- Relator(a)
- Ministra Maria Thereza de Assis Moura
- Órgão julgador
- Sexta Turma
- Data do julgamento
- 27/03/2014
- Data de publicação
- 14/04/2014
STJ – Acórdão, Rel. Ministra Maria Thereza de Assis Moura, Sexta Turma, j. 27/03/2014, p. 14/04/2014
PROCESSO PENAL. HABEAS CORPUS. HOMICÍDIO QUALIFICADO. (1) IMPETRAÇÃO EMPREGADA COMO SUCEDÂNEO RECURSAL. IMPROPRIEDADE DA VIA ELEITA. (2) AÇÃO PENAL DERIVADA DE ANTERIOR PROCESSO QUE CORRIA NA JUSTIÇA MILITAR. AUSÊNCIA DE TRASLADO DE PROVA TÉCNICA E TESTEMUNHAL. PLEITO QUE PODERIA SER EMPREENDIDO PELA DEFESA, QUE NÃO O FEZ. PREJUÍZO. NÃO RECONHECIMENTO. (3) ORDEM NÃO CONHECIDA. 1. Não é admissível o emprego do habeas corpus como sucedâneo recursal no contexto da racionalização do writ. 2. Inexiste nulidade pelo fato de, regularmente, deixar-se de exercitar prerrogativa na ação penal, num contexto iluminado pela estratégia processual.
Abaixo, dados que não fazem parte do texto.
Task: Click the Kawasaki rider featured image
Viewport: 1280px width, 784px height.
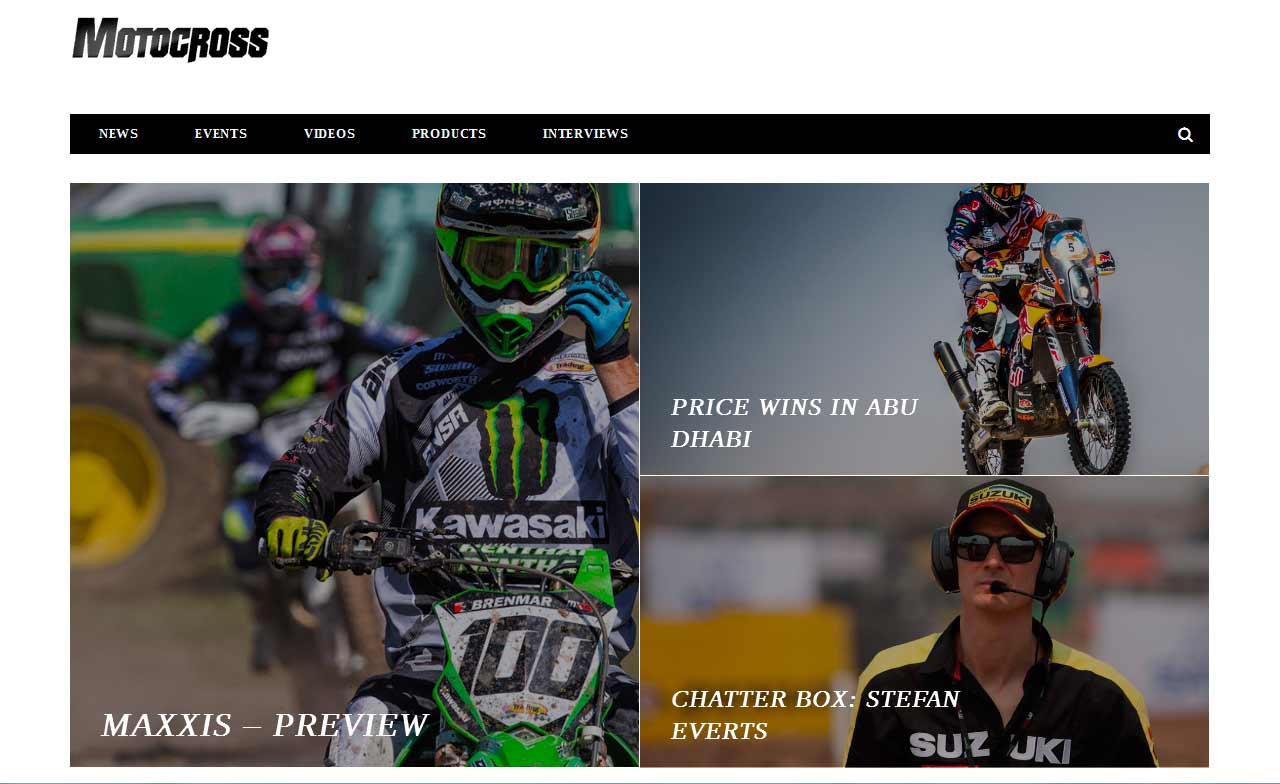Action: coord(354,475)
A ausência de requerimento de traslado de peças de uma ação penal para outra não corporifica eiva, mormente quando não desponta prejuízo. Na espécie, a perícia que não teria sido transposta diria com lesões que o paciente teria sofrido; ocorre que, no julgamento pelo júri, na apreciação dos quesitos da legítima defesa, o Conselho de Sentença reconheceu que o paciente teria sido alvo de agressão. Ademais, o debate suscitado acerca dos testemunhos, nos moldes que em que levantado, demanda apreciação de colorido fático-probatório, inviável na angusta via heroica. 3. Ordem não conhecida. (HC n. 202.750/ES, relatora Ministra Maria Thereza de Assis Moura, Sexta Turma, julgado em 27/3/2014, DJe de 14/4/2014.)